Task to carry out
Pick out all lines with the word "Timeless" from the records that follow.

Dataset Start Marker

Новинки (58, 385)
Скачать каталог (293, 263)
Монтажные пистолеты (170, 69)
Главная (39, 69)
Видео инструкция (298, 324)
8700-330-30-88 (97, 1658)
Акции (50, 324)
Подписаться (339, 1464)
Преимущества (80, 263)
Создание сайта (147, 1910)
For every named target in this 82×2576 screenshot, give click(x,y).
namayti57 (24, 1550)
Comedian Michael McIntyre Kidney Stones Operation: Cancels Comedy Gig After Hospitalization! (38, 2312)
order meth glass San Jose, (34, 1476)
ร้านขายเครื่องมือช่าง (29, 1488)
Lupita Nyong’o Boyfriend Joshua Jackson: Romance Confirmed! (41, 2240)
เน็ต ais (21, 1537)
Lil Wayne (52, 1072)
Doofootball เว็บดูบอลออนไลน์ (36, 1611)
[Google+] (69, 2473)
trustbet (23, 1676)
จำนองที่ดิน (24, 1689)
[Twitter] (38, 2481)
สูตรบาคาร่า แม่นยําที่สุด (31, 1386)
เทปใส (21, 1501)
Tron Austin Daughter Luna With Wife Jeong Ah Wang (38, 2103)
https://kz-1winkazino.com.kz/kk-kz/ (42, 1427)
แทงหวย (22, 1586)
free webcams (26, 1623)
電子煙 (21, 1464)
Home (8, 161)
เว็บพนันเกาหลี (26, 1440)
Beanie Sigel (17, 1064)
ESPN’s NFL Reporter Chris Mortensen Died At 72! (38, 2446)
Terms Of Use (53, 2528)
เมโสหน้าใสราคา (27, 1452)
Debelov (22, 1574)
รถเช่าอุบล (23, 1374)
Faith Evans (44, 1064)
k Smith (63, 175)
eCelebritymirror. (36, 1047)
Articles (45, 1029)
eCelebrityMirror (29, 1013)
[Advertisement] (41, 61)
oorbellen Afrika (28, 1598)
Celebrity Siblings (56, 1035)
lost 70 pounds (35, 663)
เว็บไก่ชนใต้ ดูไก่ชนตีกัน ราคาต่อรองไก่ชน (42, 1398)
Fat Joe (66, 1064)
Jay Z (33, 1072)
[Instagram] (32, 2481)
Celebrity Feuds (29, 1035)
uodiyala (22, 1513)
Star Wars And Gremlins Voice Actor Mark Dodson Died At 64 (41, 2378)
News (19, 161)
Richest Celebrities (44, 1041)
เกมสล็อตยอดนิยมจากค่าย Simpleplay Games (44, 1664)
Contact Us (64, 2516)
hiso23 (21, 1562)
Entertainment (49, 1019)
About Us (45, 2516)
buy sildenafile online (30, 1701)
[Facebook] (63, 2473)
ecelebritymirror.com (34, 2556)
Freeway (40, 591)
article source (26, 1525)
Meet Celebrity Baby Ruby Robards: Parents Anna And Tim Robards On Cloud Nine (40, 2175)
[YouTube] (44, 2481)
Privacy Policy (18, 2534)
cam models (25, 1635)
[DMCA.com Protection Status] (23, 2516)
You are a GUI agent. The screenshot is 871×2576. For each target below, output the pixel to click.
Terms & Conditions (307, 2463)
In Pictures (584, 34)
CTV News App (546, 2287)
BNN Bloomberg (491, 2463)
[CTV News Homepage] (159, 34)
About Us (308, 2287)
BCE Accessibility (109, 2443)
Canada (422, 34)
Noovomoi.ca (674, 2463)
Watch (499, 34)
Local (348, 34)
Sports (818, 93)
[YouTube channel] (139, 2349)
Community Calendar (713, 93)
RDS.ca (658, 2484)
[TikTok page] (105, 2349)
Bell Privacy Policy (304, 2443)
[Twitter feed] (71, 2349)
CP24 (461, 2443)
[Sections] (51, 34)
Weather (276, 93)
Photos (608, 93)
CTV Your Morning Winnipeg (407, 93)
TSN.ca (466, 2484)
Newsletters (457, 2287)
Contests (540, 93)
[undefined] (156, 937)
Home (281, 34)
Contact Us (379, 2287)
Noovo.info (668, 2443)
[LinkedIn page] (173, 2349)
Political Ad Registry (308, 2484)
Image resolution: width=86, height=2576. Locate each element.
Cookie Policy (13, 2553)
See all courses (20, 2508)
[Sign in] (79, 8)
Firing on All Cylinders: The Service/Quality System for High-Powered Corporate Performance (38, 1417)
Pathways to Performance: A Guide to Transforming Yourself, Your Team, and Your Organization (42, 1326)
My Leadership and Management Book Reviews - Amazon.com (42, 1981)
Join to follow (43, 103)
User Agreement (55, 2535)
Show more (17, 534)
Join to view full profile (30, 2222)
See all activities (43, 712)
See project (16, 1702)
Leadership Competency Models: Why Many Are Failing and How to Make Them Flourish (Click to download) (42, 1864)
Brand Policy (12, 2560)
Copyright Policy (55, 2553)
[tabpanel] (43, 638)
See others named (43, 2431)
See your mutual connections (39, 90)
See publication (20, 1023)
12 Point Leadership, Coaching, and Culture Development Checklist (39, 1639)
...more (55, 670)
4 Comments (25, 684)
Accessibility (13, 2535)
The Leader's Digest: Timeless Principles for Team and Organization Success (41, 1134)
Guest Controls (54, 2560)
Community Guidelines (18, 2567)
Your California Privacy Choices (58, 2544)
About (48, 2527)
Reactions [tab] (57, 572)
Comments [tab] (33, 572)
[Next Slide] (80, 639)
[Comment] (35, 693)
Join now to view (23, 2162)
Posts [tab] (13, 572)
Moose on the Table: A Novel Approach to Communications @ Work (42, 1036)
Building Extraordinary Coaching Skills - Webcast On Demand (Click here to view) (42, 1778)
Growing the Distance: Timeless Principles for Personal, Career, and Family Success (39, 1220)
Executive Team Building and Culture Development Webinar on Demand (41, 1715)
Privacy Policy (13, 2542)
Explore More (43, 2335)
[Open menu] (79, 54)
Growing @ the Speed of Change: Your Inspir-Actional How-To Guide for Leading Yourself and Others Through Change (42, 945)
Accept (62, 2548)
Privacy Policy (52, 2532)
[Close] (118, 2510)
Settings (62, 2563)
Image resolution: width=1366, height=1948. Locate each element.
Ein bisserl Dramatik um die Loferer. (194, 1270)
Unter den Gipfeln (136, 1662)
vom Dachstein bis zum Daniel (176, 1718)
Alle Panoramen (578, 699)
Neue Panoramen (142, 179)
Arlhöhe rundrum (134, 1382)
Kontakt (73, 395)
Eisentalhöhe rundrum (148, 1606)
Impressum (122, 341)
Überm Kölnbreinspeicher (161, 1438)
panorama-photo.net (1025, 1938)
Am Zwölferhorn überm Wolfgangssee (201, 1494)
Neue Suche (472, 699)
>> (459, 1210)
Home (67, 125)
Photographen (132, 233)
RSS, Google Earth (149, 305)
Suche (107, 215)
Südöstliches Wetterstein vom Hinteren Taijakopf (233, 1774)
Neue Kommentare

Dataset End Marker

Response
The Leader's Digest: Timeless Principles for Team and Organization Success (41, 1134)
Growing the Distance: Timeless Principles for Personal, Career, and Family Success (39, 1220)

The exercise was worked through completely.